The above is in line with the main findings of research by Dr Maurizio Bragagni OBE, CEO of Tratos Ltd, where he analyses a profoundly interconnected world impacted benefiting from globalisation differently. Globalisation is a process that has been driven by technological advancements and changes in global economic policies that have facilitated international trade and investment. The wire & cable industry has become increasingly globalised, with companies operating across borders to take advantage of lower production costs, access to new markets, and other benefits. Wires and cables are used in a wide range of applications, including telecommunications, energy transmission, and automotive and aerospace industries.
Smart grid upgrading and globalisation
Above all, an interconnected world needs smart grid interconnections, thus resulting in rising investments in the new underground and submarine cables. Smart upgrading of the power transmission and distribution systems and developing smart grids have driven the cable and wire market’s growth. With the rise in the generation of renewable energy, the electricity trade is anticipated to increase, thus resulting in the construction of high-capacity interconnection lines in turn driving the wires and cables market.

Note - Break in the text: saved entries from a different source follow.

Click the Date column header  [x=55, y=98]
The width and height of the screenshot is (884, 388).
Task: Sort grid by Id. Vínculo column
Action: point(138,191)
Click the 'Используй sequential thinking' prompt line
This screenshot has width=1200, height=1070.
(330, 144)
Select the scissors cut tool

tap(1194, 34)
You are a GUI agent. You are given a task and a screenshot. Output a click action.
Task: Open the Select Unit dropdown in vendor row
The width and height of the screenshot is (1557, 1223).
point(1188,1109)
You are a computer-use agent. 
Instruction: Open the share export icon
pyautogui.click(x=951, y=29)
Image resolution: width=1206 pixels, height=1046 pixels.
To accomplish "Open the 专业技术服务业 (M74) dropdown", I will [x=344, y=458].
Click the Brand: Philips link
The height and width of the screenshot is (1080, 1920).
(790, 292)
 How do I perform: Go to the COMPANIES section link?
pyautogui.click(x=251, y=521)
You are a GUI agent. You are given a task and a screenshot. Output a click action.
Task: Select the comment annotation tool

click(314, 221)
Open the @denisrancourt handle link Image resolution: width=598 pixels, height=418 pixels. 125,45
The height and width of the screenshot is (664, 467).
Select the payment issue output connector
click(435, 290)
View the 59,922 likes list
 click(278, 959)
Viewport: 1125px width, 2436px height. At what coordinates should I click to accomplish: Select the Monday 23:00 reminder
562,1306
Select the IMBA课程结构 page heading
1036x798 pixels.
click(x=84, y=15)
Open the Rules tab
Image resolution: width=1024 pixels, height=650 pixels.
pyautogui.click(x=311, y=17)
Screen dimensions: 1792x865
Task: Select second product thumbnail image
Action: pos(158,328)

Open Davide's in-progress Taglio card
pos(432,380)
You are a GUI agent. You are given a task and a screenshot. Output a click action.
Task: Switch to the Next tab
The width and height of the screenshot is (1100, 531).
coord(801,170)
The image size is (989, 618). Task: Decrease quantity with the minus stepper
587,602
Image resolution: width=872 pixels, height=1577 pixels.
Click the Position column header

However, this growing renewable power capacity and energy generation have further augmented the need for countries to interrelate their transmission systems. This link-up is expected to balance the power generation and demand through the export and import of electricity.
While it’s true companies and countries are interdependent, globalisation is essential for securing supply chains, growing customer bases, finding skilled and unskilled labour, and providing goods and services to the population; Dr Bragagni points out that the benefits of globalisation are not distributed equally. Some individuals and communities have suffered job losses, lower wages, and reduced labour and consumer protection standards.
One major trend in the cable-making industry has been the rise of outsourcing. Many companies have shifted production to countries with lower labour costs, such as China and India, to reduce their costs and increase their competitiveness. This has resulted in significant changes in the global distribution of cable manufacturing, with many companies now operating in multiple countries.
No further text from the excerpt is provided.